A selection of writings from 2007 to 2010, explaining how my daughter found God (and then lost him again)
This section includes…
- Pushy mums,
- Trainee serial killers,
- Heinrich Himmler look-a-likes,
- Hairdressing tips
If you want your kids to get « religious education » in France you send them along to the local church for catechism classes, where dumpy ladies with blue rinses, rosy cheeks and home knitted chunky « christian » cardigans, will instruct your offspring in the ways of our Good Lord.
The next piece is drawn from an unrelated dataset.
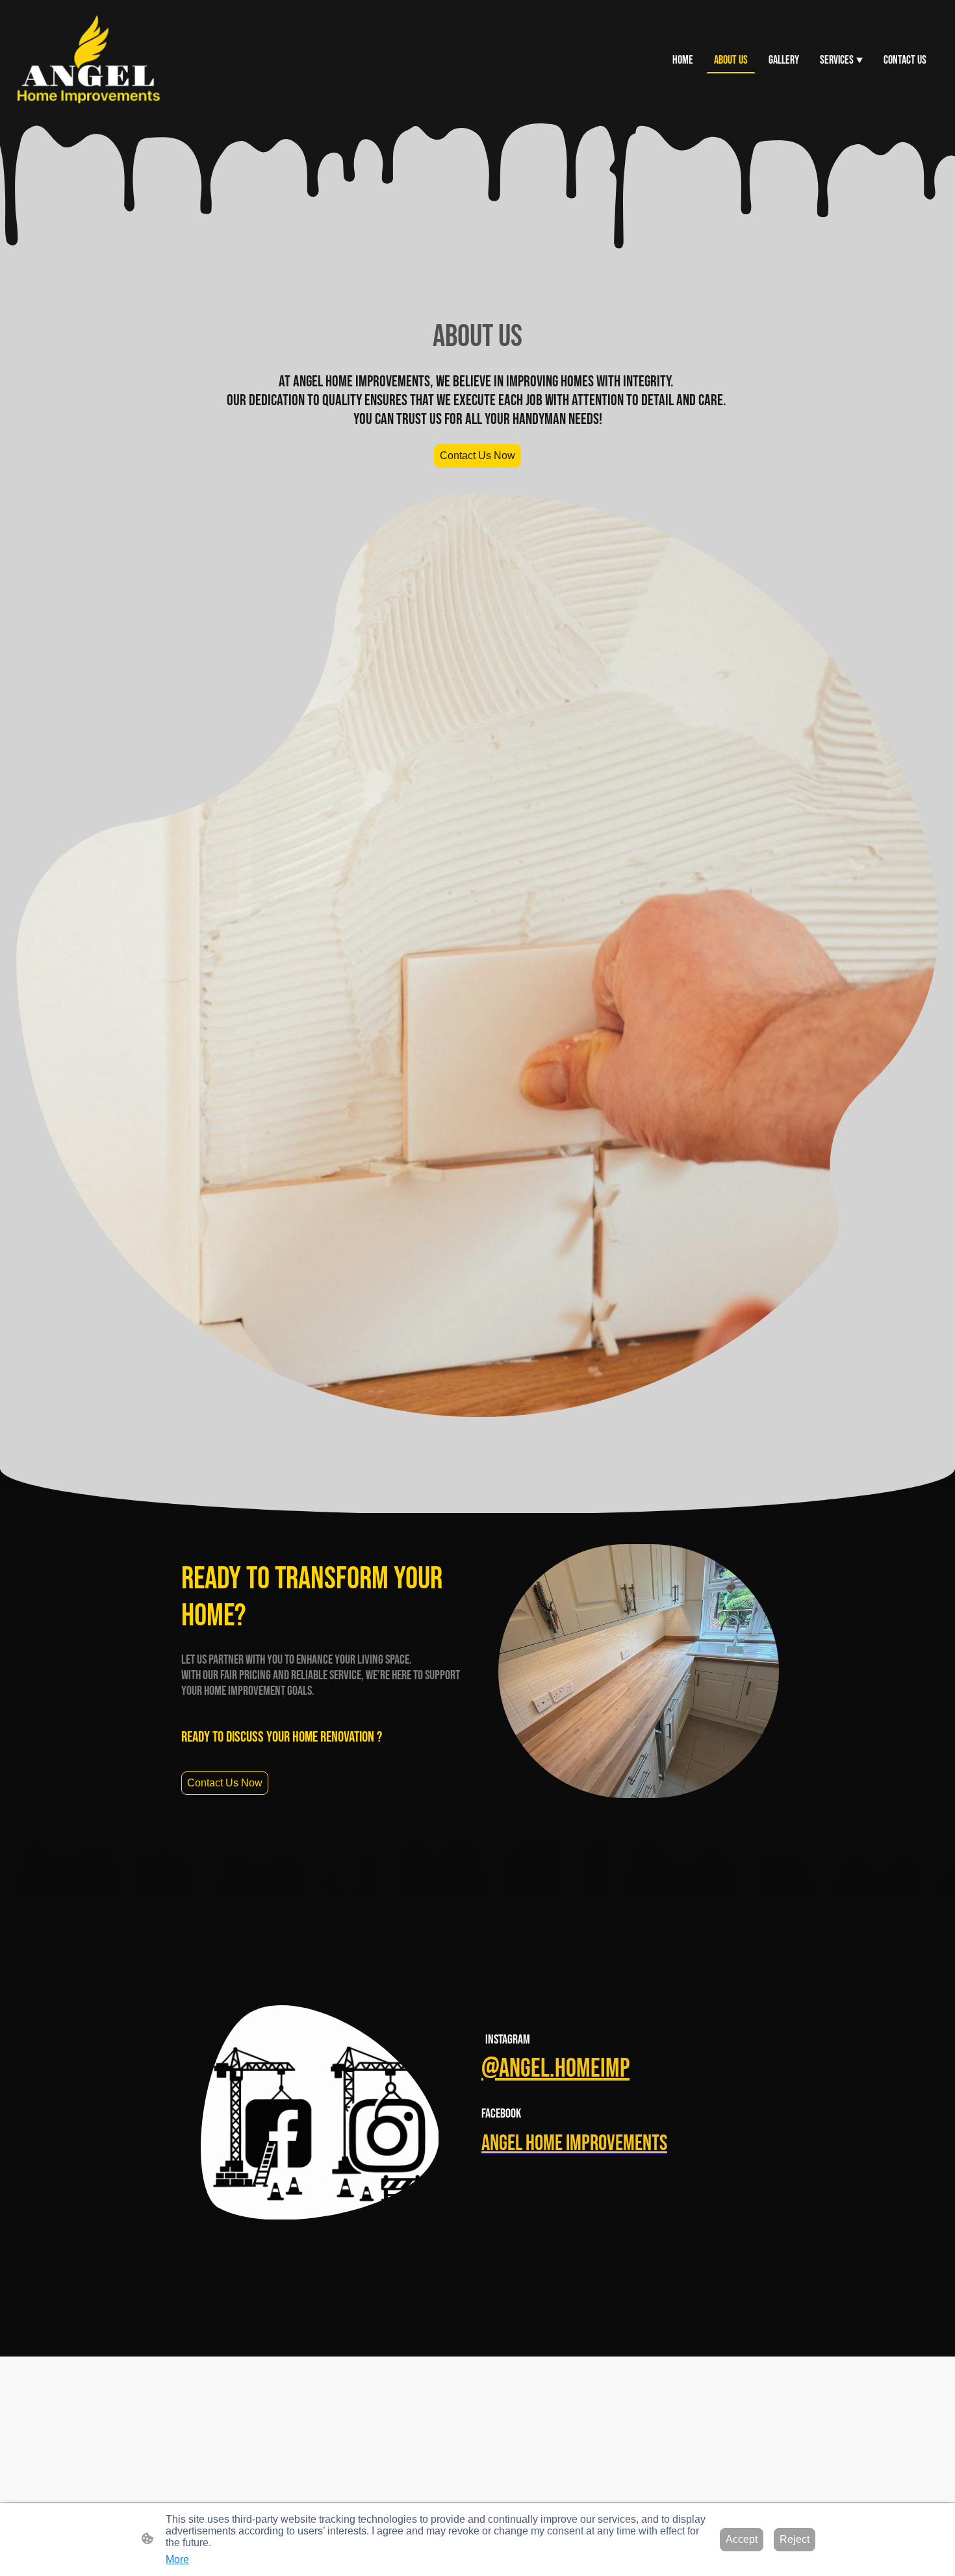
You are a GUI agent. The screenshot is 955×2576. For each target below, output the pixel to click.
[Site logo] (88, 60)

My offspring did it for three years. Little did I know that, what I first thought would be Bible stories and a spot of colouring was going to turn into a full-blown theology degree course.
List of Characters
Blue Rinse Bible Lady (AKA Mrs Hobnob)
Overweight and bubbly sixty something lady who “leads” the Bible class. Exceedingly bouncy with a faith cast in stone and written on tablets. She should be sting Hobnob biscuits and drinking cups of tea. Innocent looking but insidious and guardian of the faith.
The Titless wonder (or no fun lady with no tits or Blonde and Titless))
Blonde, anorexic and childless sidekick to Mrs Hobnob who plays then “Thought Police” come confession time. Phramacist by profession.
Hard thinking, humanist parish priest, beleaguered and over-protected by the aforementioned ladies.
Serial Killer Kid and Heinrich Himmler look-a-like.
Two dysfunctional kids with shiny blue eyes and close cropped blonde hair who both love God.